We have seen that extreme financial risks do not conform to the normal distribution, and that the distribution they conform to have "fat tails". Hence, we now know that banks are more vulnerable to financial crises than believed before Bear Stearns' demise in 2007.  

We have also seen that natural catastrophes of all kinds have increased significantly (maybe because of climate change effect). For example, the two deadliest earthquakes in recorded history have happened in the last two years itself (Sumatra, Chile). If we go back 10 years, a blip on the cosmic clock, we find many more unusual natural disasters like flash floods in Oman (a desert!), raging forest fires in Indonesia, Australia and the US, and many others. Further, a major earthquake is overdue in California. Hence, we can say that there is a heightened expectation of exposure to catastrophes and claims for the insurance industry worldwide.
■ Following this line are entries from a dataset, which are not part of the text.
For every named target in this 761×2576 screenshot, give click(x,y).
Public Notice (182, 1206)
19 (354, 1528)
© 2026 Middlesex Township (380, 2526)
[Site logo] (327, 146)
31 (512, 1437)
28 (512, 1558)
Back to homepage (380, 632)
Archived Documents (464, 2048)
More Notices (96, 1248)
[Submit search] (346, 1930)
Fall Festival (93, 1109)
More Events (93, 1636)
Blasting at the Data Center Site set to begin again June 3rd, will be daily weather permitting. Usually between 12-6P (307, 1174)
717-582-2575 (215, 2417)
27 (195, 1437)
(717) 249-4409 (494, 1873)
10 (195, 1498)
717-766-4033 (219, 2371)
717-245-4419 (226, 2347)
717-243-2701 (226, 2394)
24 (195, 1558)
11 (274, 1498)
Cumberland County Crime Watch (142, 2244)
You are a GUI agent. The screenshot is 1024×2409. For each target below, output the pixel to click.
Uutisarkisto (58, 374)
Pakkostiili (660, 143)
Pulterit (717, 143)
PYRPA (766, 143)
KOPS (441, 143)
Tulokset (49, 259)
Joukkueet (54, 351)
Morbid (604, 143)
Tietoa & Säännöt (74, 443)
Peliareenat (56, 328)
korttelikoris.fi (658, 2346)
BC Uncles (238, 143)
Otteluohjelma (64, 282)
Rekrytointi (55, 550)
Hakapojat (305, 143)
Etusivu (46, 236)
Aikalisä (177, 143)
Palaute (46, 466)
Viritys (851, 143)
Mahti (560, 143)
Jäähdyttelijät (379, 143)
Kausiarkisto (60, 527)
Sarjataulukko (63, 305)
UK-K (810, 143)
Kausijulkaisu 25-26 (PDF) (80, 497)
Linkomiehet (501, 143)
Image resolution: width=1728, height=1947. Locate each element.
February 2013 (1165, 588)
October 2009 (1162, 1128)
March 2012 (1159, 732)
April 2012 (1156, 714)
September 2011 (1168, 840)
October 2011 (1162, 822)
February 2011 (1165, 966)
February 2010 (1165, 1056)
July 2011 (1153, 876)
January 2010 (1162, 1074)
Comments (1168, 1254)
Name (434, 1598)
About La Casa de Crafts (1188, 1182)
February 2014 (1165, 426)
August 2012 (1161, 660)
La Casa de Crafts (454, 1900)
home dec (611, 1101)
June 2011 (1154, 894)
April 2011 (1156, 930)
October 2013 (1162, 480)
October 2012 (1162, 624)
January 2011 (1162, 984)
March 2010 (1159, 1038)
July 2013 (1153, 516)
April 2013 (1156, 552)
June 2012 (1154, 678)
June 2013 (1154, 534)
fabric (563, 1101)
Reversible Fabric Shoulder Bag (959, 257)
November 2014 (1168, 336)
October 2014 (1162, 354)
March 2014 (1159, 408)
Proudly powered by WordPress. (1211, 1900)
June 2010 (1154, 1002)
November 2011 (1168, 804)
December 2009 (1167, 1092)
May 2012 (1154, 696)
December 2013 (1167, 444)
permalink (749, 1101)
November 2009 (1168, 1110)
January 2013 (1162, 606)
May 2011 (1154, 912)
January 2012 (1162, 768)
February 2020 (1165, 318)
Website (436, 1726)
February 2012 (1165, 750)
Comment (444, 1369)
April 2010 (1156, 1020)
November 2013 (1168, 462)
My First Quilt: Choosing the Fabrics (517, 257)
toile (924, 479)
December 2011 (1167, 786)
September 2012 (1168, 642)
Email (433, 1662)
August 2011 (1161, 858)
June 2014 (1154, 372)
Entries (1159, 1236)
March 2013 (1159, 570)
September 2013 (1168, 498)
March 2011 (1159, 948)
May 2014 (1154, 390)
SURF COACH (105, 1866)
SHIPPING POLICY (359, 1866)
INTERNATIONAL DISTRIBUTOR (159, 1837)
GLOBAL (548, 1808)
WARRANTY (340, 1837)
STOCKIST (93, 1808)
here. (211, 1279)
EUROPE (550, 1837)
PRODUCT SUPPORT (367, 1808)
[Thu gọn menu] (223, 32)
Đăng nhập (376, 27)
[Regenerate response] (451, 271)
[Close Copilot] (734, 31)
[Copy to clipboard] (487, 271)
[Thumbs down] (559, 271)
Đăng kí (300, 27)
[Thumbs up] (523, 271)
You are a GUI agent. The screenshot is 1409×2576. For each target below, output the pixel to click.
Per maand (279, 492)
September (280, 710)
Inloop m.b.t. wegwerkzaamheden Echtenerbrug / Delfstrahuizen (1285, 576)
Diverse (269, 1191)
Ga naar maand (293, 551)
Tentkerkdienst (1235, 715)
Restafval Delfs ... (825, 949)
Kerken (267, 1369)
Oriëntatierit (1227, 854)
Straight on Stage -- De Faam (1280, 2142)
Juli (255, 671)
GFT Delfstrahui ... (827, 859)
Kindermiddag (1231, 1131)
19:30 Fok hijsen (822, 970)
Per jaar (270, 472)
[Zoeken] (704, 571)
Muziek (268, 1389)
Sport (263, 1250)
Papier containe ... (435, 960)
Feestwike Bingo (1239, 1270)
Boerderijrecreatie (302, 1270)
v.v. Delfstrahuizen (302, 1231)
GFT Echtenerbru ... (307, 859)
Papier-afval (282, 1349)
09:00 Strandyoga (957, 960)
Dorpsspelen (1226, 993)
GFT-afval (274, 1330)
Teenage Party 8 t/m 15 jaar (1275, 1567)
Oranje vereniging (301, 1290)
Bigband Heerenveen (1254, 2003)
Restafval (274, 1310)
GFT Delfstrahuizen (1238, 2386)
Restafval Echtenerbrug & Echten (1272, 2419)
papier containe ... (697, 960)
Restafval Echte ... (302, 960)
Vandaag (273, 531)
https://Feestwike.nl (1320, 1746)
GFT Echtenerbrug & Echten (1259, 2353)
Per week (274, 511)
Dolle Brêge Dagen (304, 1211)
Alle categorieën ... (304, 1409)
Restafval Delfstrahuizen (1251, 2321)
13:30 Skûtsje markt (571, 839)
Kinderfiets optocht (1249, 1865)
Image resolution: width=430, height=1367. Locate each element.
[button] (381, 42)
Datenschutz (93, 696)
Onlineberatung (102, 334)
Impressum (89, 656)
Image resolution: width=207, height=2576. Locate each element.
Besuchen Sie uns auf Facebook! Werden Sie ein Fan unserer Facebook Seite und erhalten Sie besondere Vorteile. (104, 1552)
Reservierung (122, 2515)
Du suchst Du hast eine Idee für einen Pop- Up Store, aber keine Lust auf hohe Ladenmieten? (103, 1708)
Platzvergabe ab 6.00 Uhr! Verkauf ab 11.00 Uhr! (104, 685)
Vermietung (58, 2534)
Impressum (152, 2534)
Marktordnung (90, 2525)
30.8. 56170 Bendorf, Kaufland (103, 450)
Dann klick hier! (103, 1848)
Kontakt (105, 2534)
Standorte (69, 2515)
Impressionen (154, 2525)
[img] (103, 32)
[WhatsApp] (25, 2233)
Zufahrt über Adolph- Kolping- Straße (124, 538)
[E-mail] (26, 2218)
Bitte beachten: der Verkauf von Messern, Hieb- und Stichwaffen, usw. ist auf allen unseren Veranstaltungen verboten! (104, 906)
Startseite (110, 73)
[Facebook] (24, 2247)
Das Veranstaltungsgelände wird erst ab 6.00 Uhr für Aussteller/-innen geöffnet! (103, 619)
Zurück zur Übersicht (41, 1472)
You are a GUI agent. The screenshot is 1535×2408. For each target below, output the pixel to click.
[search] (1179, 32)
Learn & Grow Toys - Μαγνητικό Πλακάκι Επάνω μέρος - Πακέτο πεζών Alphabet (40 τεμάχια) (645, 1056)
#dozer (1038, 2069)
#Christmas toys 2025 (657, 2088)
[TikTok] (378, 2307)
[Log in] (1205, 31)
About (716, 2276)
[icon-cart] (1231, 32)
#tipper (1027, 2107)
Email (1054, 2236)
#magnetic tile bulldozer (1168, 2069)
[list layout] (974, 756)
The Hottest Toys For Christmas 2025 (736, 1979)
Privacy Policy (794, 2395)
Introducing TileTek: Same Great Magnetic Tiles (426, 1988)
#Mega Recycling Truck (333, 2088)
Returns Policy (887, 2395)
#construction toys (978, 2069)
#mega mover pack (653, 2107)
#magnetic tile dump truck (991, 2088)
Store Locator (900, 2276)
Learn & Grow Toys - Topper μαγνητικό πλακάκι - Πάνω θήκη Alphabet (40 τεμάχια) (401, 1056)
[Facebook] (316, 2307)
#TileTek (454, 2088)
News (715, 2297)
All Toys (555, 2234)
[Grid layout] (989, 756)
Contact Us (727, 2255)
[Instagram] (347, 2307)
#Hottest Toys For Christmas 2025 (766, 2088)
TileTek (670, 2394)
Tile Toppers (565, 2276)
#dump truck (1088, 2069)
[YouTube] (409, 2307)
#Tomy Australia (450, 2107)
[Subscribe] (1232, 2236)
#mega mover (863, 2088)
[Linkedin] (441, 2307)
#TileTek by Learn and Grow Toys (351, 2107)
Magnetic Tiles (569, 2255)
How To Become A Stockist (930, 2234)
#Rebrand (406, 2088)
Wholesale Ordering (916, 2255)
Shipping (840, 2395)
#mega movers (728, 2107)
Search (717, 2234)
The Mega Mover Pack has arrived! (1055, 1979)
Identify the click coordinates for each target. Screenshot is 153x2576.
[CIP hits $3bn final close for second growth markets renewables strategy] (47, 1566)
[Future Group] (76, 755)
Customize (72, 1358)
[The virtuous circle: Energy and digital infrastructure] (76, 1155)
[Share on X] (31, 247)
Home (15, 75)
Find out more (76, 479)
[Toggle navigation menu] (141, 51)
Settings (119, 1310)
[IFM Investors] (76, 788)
Today, banking and insurance are unarguably the riskiest businesses globally. We have seen the wisdom of RBI's not allowing banks to become exposed to toxic derivative securities.  We have also seen the foolhardiness (it seems in hindsight)  of AIG taking on unmeasured risks of the banking industry by insuring bonds. 

It simply is foolhardy to potentially commit the liquidity of India's most liquid entity in the riskiest industry by allowing it to diversify into an industry that has been shown to be almost as risky as the insurance business.